Heliyon (Oct 2024)
Deep transformer-based architecture for the recognition of mathematical equations from real-world math problems
Abstract
Identifying mathematical equations from real-world math problems presents a unique and challenging task within the field of Natural Language Processing (NLP). It has a wide range of applications in various areas, such as academics, digital content design, and the development of automatic or interactive learning systems. However, the accurate understanding of these equations still needs to be enhanced due to the intrinsic complexity of mathematical symbols and various structural formats.

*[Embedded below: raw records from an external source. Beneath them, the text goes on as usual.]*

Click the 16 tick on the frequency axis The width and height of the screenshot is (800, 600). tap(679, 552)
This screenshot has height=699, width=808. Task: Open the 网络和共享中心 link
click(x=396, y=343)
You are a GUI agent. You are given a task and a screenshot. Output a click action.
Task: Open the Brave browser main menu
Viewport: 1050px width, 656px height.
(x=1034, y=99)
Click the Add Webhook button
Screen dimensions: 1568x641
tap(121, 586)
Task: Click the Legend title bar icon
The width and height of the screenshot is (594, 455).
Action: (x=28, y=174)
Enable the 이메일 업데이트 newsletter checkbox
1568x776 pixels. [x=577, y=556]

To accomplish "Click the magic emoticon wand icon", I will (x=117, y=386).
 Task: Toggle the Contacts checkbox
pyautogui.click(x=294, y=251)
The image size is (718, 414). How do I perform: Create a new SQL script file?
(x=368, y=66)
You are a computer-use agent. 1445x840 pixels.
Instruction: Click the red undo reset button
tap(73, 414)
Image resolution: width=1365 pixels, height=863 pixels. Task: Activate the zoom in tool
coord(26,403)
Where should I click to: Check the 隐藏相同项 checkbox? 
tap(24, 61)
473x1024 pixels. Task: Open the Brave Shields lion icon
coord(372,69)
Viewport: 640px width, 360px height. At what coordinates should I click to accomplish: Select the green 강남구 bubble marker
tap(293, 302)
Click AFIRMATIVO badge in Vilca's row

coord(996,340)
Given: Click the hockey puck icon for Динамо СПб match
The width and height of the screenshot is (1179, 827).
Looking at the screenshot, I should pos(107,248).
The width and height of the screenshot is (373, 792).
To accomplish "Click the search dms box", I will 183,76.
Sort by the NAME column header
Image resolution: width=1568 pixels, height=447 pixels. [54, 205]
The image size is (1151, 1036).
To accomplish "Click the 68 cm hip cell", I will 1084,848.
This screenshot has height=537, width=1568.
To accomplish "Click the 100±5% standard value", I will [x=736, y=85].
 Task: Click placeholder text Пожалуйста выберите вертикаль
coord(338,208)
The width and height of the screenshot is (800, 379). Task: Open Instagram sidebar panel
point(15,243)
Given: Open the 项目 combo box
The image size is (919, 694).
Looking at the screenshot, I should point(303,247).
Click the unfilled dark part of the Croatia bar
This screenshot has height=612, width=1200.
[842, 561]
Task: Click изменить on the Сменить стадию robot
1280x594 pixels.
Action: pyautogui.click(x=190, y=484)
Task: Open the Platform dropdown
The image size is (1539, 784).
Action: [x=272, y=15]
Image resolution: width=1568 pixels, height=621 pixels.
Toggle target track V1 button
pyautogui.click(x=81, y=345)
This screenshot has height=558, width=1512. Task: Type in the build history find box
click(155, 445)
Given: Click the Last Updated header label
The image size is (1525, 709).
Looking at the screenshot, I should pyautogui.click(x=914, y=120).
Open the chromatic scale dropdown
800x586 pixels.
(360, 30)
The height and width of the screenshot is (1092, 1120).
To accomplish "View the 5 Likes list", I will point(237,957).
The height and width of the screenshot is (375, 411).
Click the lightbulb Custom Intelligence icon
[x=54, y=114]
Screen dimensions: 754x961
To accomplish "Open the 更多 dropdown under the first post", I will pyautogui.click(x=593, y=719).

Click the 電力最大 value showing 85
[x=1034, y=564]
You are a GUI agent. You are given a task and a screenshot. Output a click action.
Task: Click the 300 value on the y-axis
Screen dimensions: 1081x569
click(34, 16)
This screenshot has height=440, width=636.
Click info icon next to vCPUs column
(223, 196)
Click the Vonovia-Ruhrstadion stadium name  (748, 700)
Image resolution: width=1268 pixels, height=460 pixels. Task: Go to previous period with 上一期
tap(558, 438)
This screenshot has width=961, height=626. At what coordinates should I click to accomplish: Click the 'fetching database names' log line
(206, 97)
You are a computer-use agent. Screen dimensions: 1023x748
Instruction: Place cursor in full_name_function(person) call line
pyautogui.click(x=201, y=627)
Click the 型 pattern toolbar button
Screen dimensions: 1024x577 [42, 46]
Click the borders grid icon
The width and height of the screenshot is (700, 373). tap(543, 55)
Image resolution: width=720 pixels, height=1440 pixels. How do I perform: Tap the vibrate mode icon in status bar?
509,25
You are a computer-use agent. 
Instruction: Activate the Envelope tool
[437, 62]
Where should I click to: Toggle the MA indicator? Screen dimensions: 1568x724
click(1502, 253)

Additionally, the unique syntax, diverse symbols, and complex structure of mathematical equations present significant obstacles that traditional NLP methods and Optical Character Recognition (OCR) systems need help to overcome. In this research, we utilize deep transformer architecture to recognize mathematical equations, and we have utilized our novel dataset with 3433 distinct observations. This dataset, which we have collected to include a diverse range of mathematical equations, is used to predict six (z=x+y, z=x−y, z=xy, z=x/y, y=x! and y=x) basic mathematical equations. We applied different transformer-based architectures, such as BERT, ELECTRA, XLNet, RoBERTa, and DistilBERT, and BERT performs best with 99.80% accuracy. To the best of our knowledge, this is the first NLP work in any language where we recognize the equation from the mathematical text.